_Texte cité:_
++++
Dites nous, comment avez-vous géré le succès du groupe…
(Il coupe…). Sans le savoir, nous ne savions pas qu’on avait cette force-là, les gens nous déifiaient. Une fois, j’ai failli me faire tuer, lors d’un concert à Saint-Louis, organisé par Golbert Diagne, où il y a même eu un mort, un petit garçon. Je me rappelle quand on avait un concert, au stade Ibar Mar Diop, comme ce n’était pas loin, on marchait, heureusement, c’est la gendarmerie qui nous escortait avec des chevaux.
A ce temps, il paraît que vous étiez très courtisés par les femmes ?
(Rires…) Absolument. C’est vrais que même si on allait jusqu’à Fongolémi les femmes nous suivraient. C’est vache de profiter de la faiblesse d’un fan, c’est un peu lâche.
Mais il vous arrivait qu’une femme vous déclare sa flamme ?
Il pouffe, une flamme, il faut l’alimenter. Mais j’ai toujours eu des relations très saines avec la personne avec qui je suis, je suis clean et nickel.
Il paraît que votre milieu à cette époque était mal sain…
Je n’ai jamais bus de l’alcool, pourtant j’animais des soirées sans eau, ni boisson. Je n’ai jamais fumé du chanvre, à part la cigarette que j’ai arrêtée depuis 1990.
Plus de 10 ans de règne qu’est-ce que vous avez eu comme distinction ?
(Il coupe…) Au Sénégal, malheureusement, c’est arrivé trop tard et d’une manière qui n’a pas plu. Il a fallu qu’un certain Edje Diop, qui était à Sorano, demande aux artistes sénégalais de créer une structure pour supporter le Président Abdou Diouf pour sa réélection. Tous les artistes ont adhéré à cette structure et ont été décorés, parce que je ne suis pas politique. Il fallait que nos gouvernants sentent que je mérite une décoration, sans qu’il ait une coloration politique, que ce ne soit une monnaie d’échange. Je n’ai rien reçu à part une guitare que Thione Seck m’a offerte et m’a dit : «Grand kula délowul njuukal, man ma
delolako».
++++
Entrées de données enregistrées:
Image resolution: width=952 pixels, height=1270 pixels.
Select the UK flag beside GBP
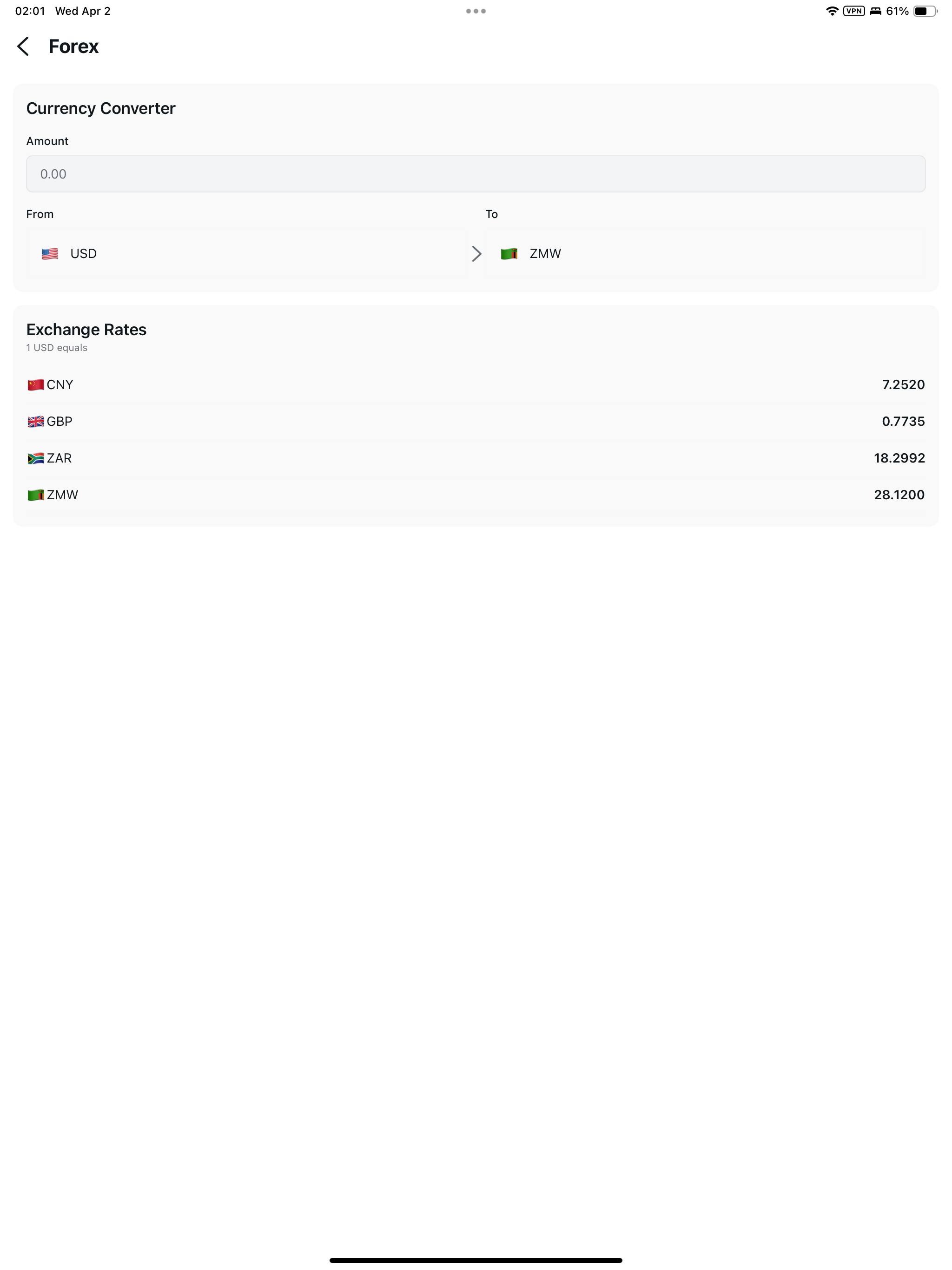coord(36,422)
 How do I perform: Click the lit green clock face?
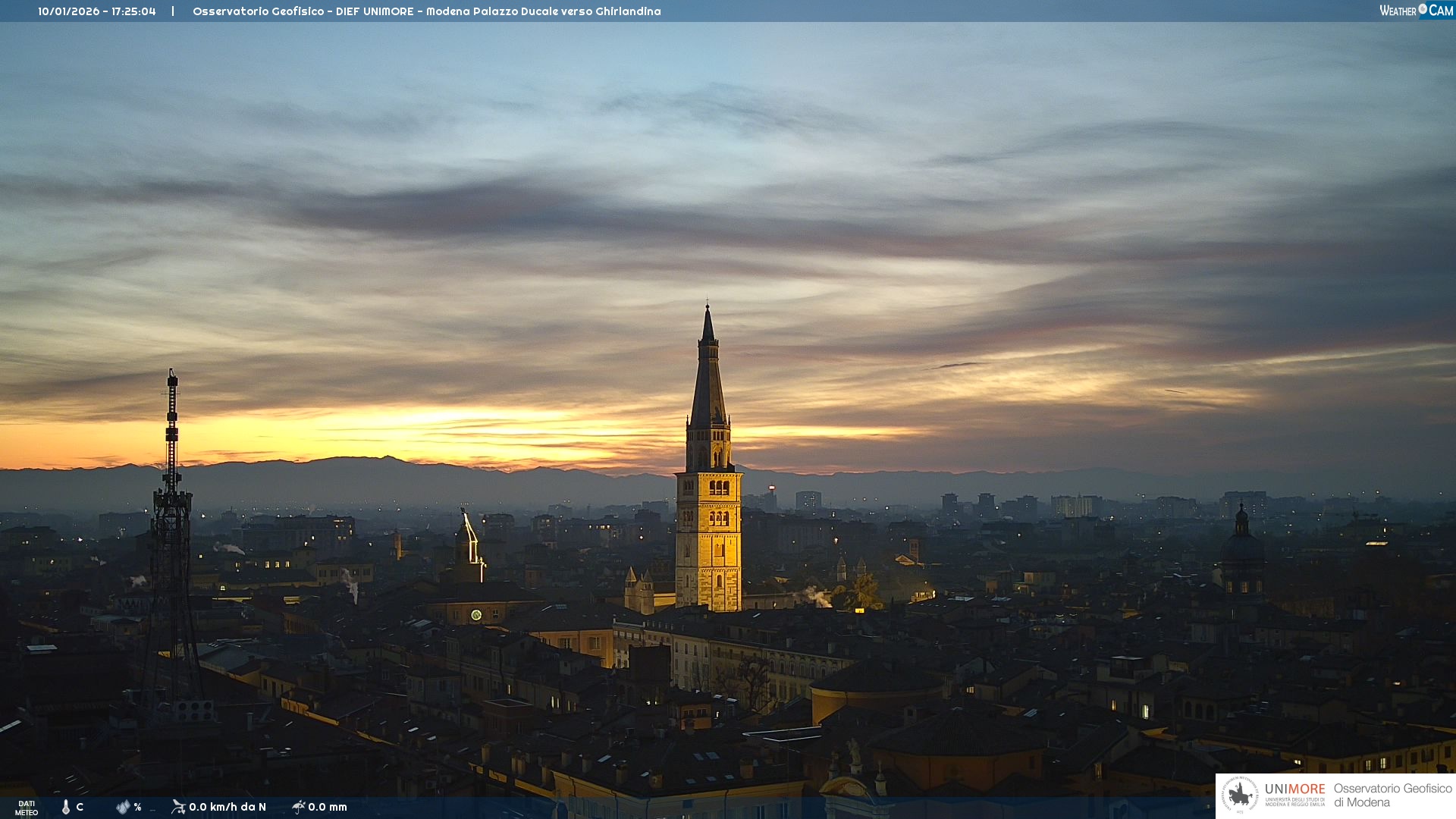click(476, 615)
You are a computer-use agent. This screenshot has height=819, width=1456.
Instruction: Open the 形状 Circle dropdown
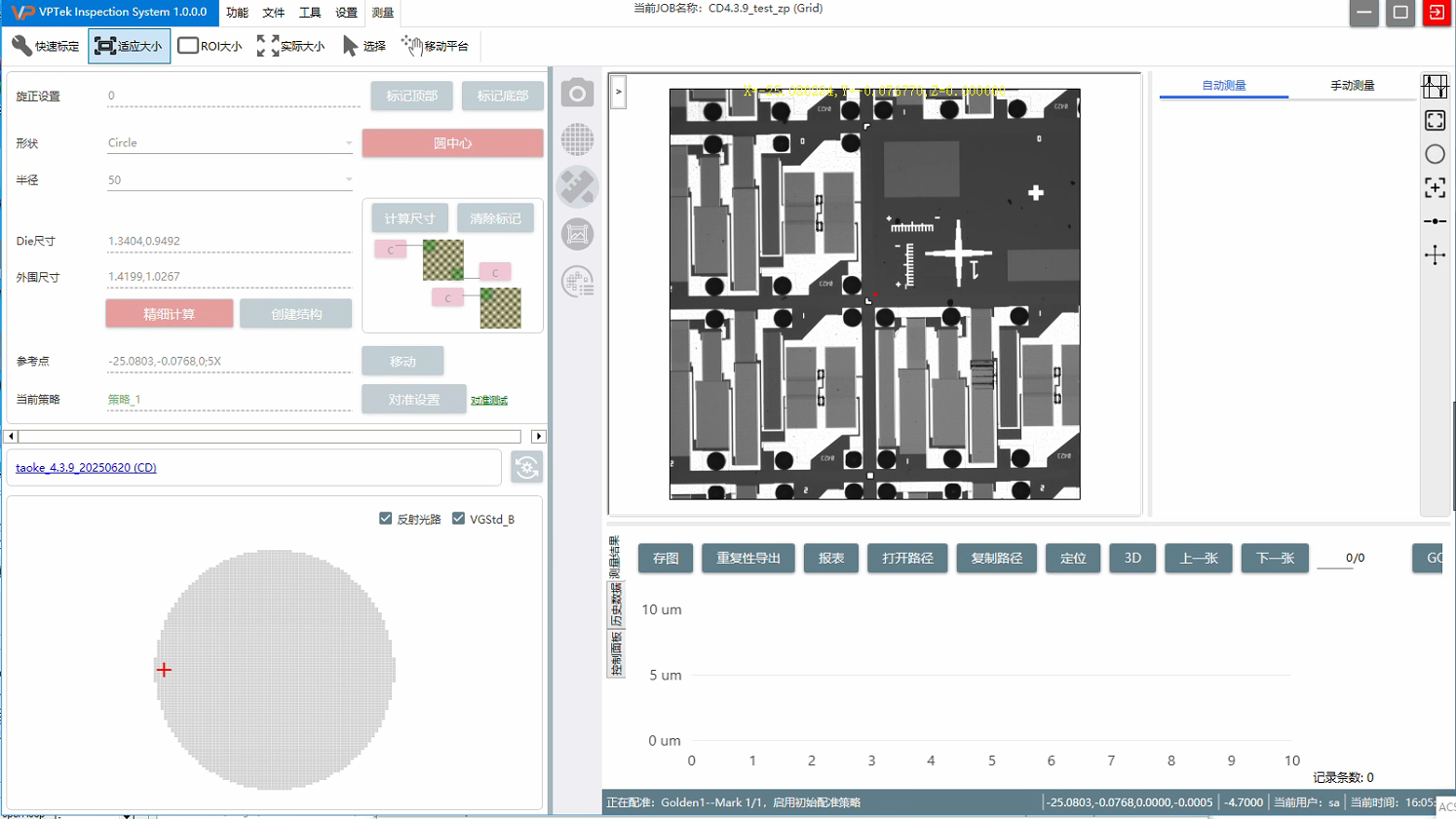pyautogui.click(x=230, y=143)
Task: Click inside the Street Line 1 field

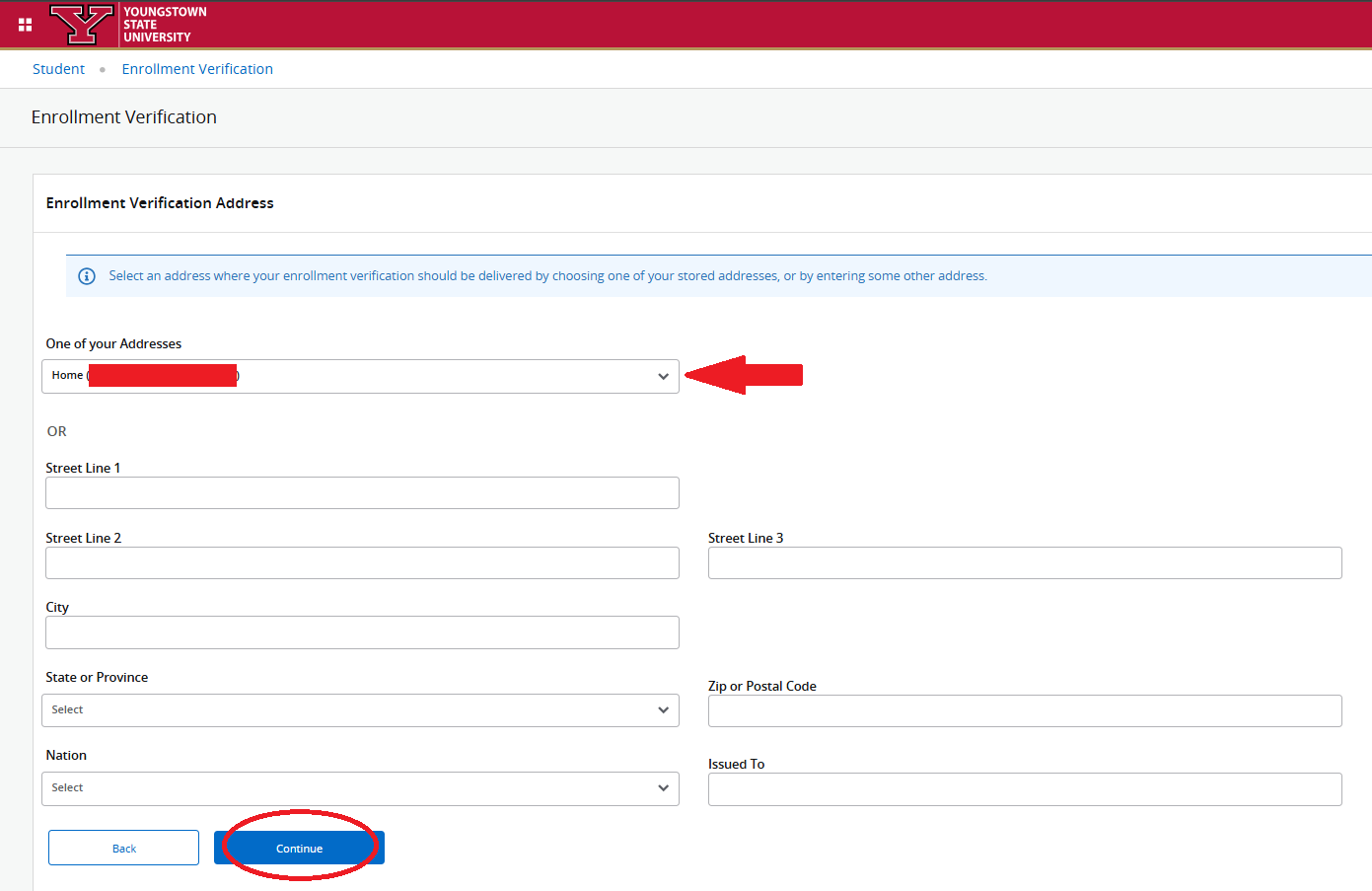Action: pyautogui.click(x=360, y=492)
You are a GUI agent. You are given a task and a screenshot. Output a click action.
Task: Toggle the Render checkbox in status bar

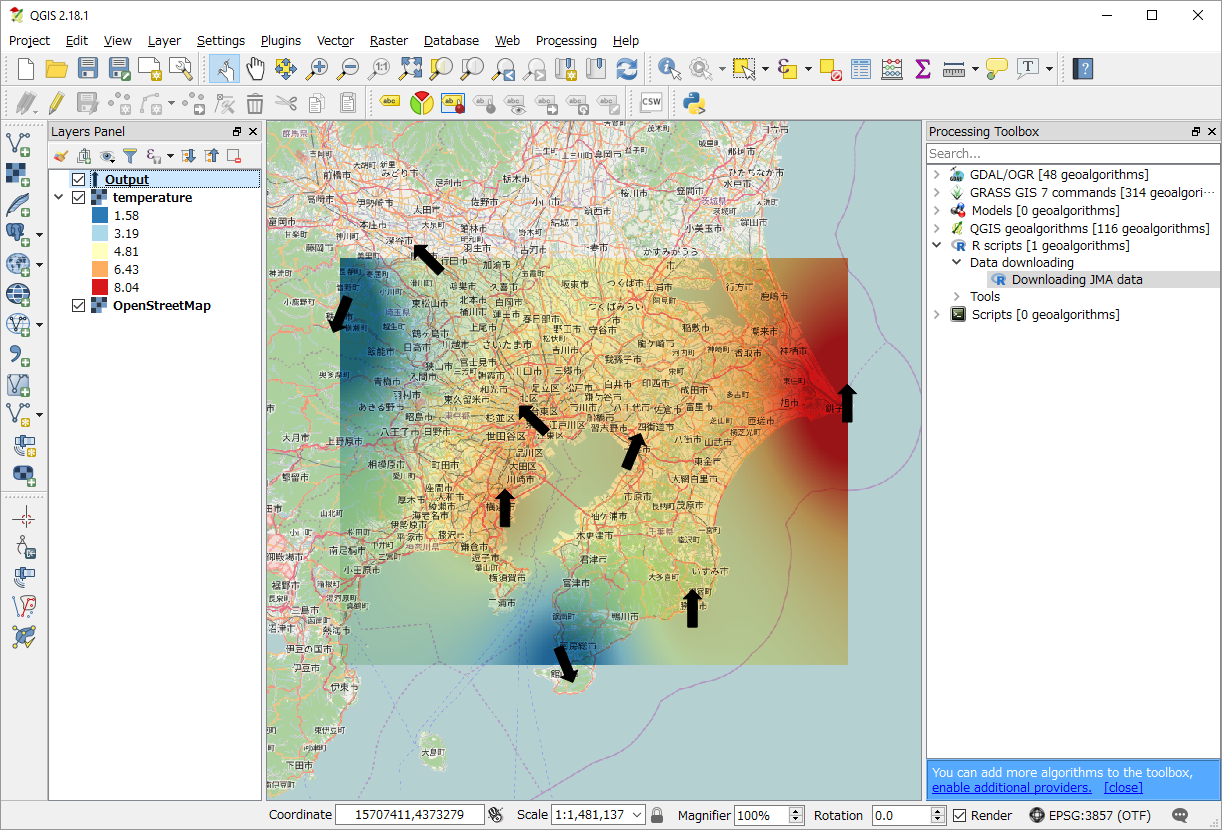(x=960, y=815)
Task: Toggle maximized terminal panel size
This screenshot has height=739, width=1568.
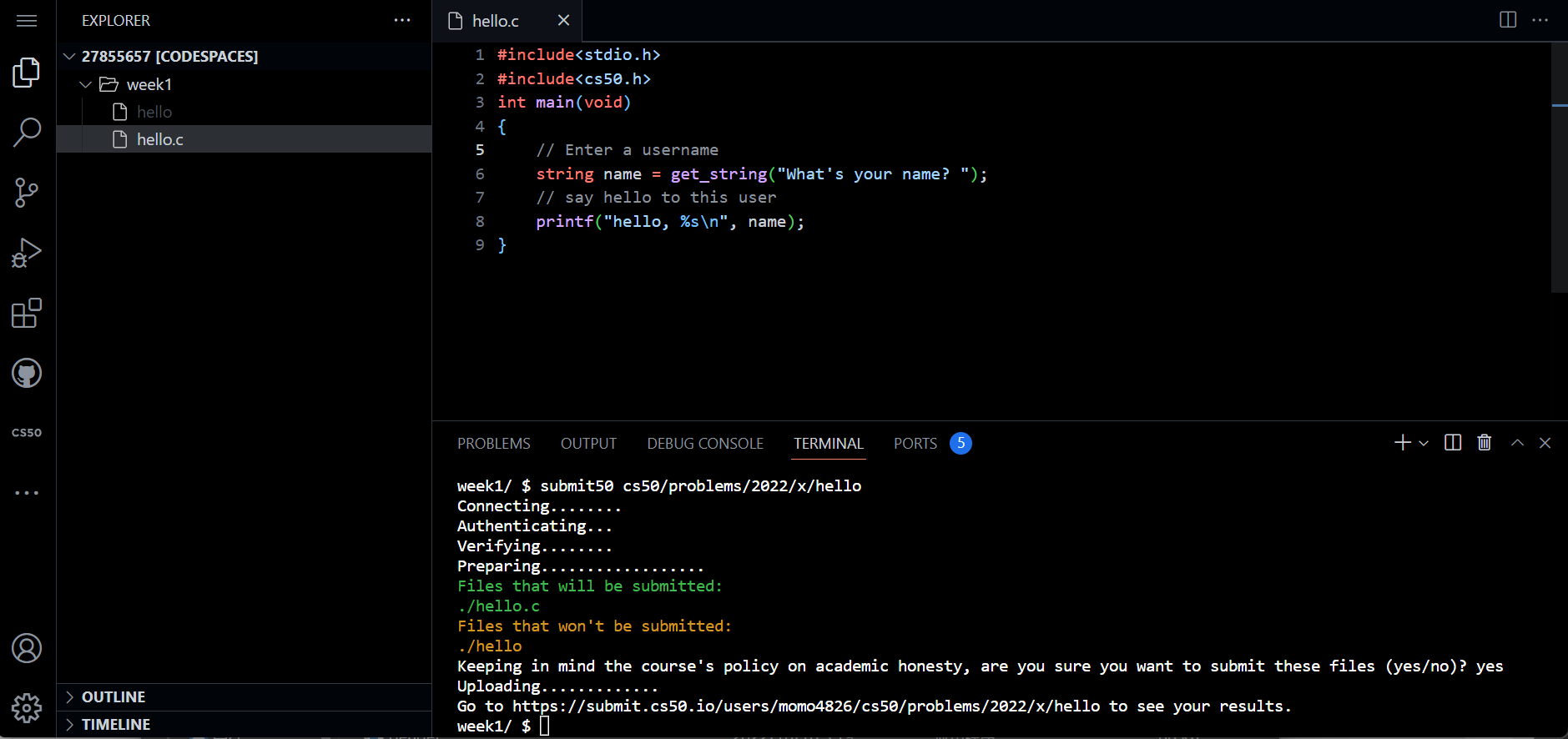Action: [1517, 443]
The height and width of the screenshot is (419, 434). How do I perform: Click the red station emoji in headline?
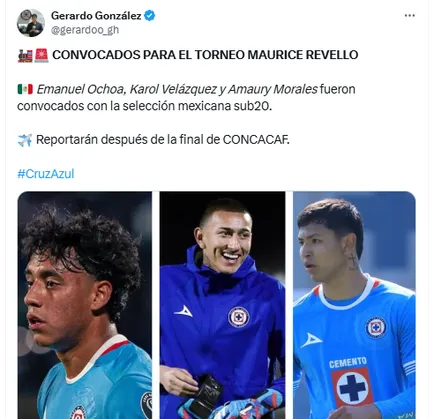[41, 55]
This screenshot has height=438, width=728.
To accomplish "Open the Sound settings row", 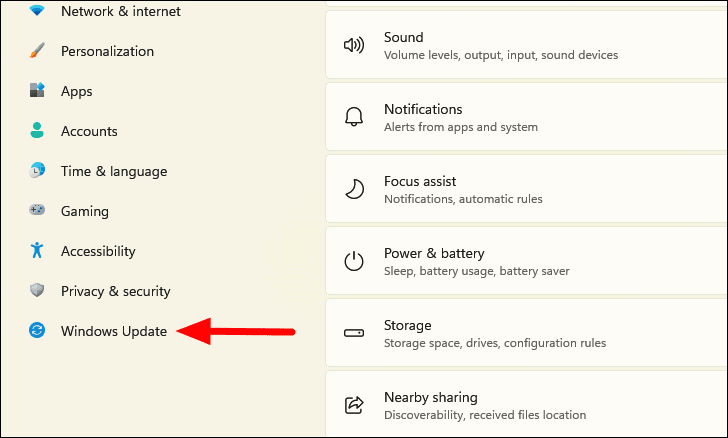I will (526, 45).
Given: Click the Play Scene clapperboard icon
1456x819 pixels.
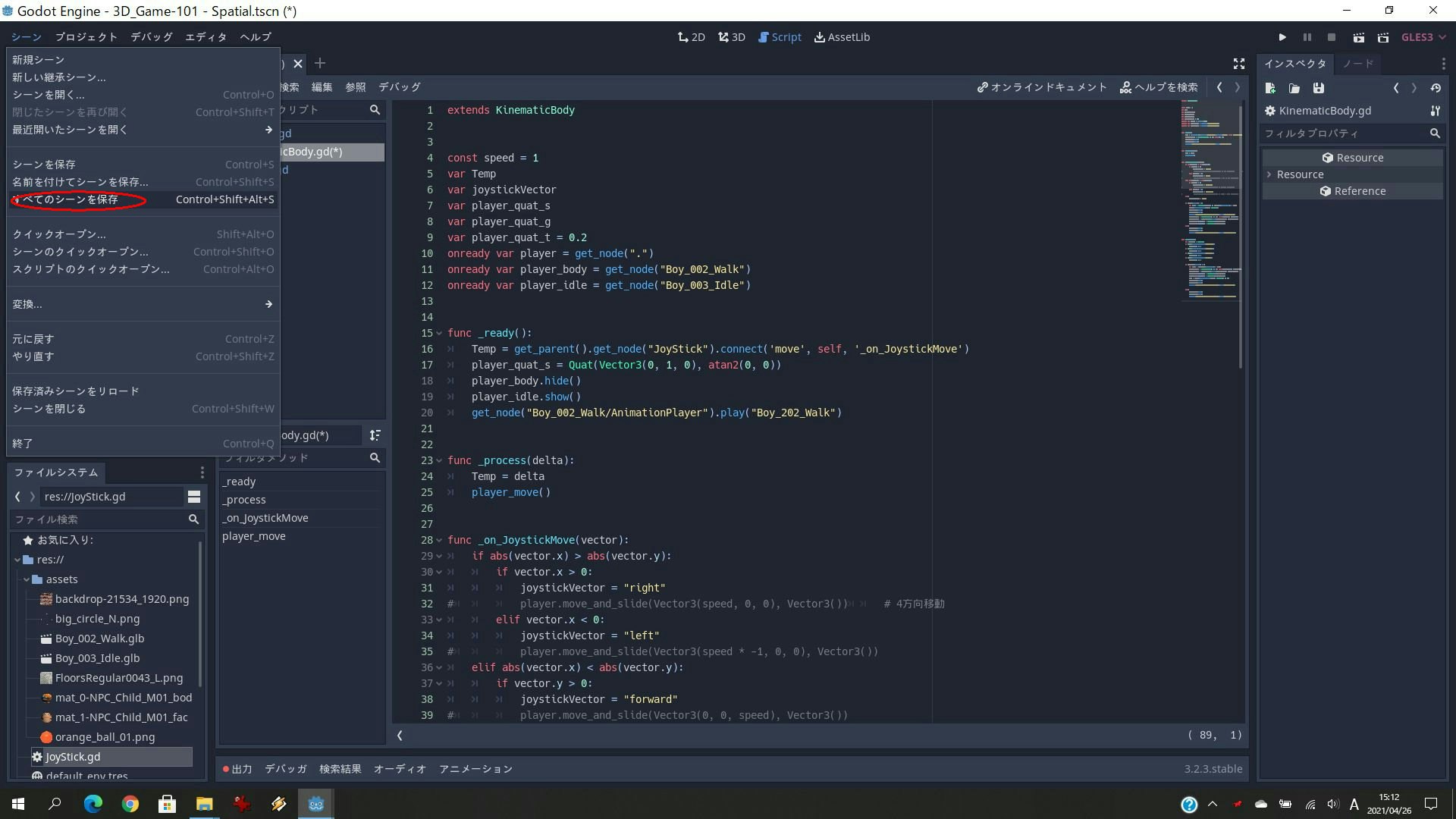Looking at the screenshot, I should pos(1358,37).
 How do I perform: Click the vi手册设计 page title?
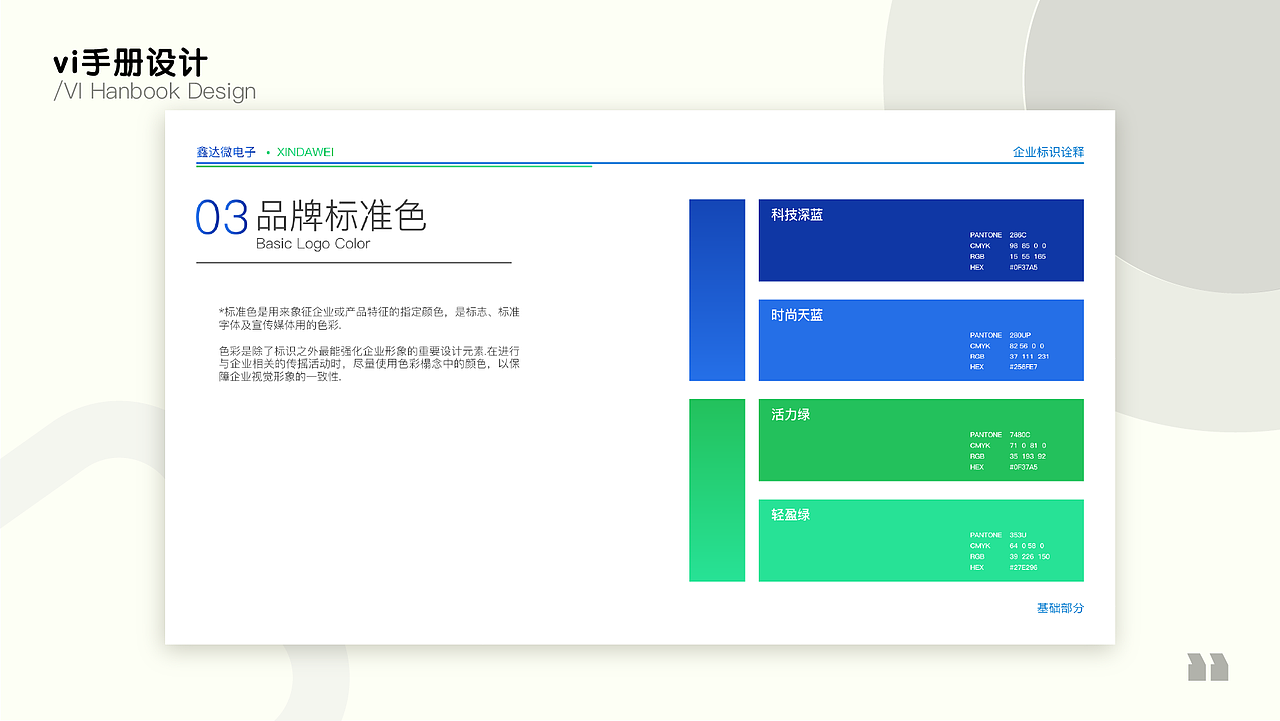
++++
_Tâches:_
1. Traduisez en anglais cette phrase de l'entretien : « C’est vache de profiter de la faiblesse d’un fan, c’est un peu lâche. »
2. Poursuivez l'entretien en reprenant après la dernière phrase donnée.

_Liste des réponses:_
1. It's mean to take advantage of a fan's weakness; it's a bit cowardly.

2.
Vous avez consacré la moitié de votre vie dans la musique, qu’est-ce que vous avez eu concrètement ?
J’ai une famille, grâce à Dieu, j’ai un vécu, j’ai une expérience mondialement reconnue. Sur le plan matériel, je ne me plains pas, j’ai construit une maison pour ma mère. Et je ne regrette pas d’avoir abandonné mes études pour la musique. Si c’était à refaire, je ferais la même chose.
Pensez-vous que les gens sont toujours nostalgiques de Number one ?
Attendez, je vais vous expliquer une chose. Je suis né le 4 avril et le 3 avril passé, à la demande insistante de beaucoup de mélomanes, on a dit que tous les anciens orchestres sont en train de se refaire, pourquoi pas le Number one. C’est vrai que cela fait 17 ans que je joue avec un petit groupe, le All Star, dans une boîte de nuit très professionnelle. J’ai recréé l’orchestre en faisant une soirée de lancement, pour le retour du groupe au Just4U qui avait refusé du monde. Les gens ont demandé, nous l’avons refait le 19, il y avait les membres de l’orchestre, Ali Penda Ndoye, Mar Seck, Djamil, Médoune, Moustapha Ndiaye Blé, Malick Hanne, Malme Mané qui sont malades. Je joue au Baobab, mais mon orchestre phare, c’est Number One.
D’aucuns disent que la majeur partie des albums de Kiné Lam, c’est vous qui les avez arrangés ?
Effectivement, «Dogo» a battu le record des ventes, avec 120 000 exemplaires au temps, s’il y avait un disque d’or, elle serait la première.
Qu’est-ce que vous avez gagné en retour…
(Il coupe…) «Dara» (rien). Et sur ce plan, j’aimerais tempérer ma soupe. Au Sénégal, beaucoup d’artistes chanteurs ne sont pas reconnaissants vis-à-vis des instrumentistes. Alors que le plus gros travail d’un titre, ce sont eux qui le font. Avant Kiné Lam, il y a eu Boucounta Ndiaye avec «Ndaga», Mar Seck, Pape Fall «Oh Coumba», Makhou Lébougui, entre autres. Je suis un bon croyant, je n’attends rien venant d’eux, je laisse tout entre les mains de Dieu. Effectivement, je ne les ai jamais entendus à la radio ou la télé me remercier, alors qu’ils le font pour d’autres.
Comment voyez-vous l’évolution de la musique sénégalaise ?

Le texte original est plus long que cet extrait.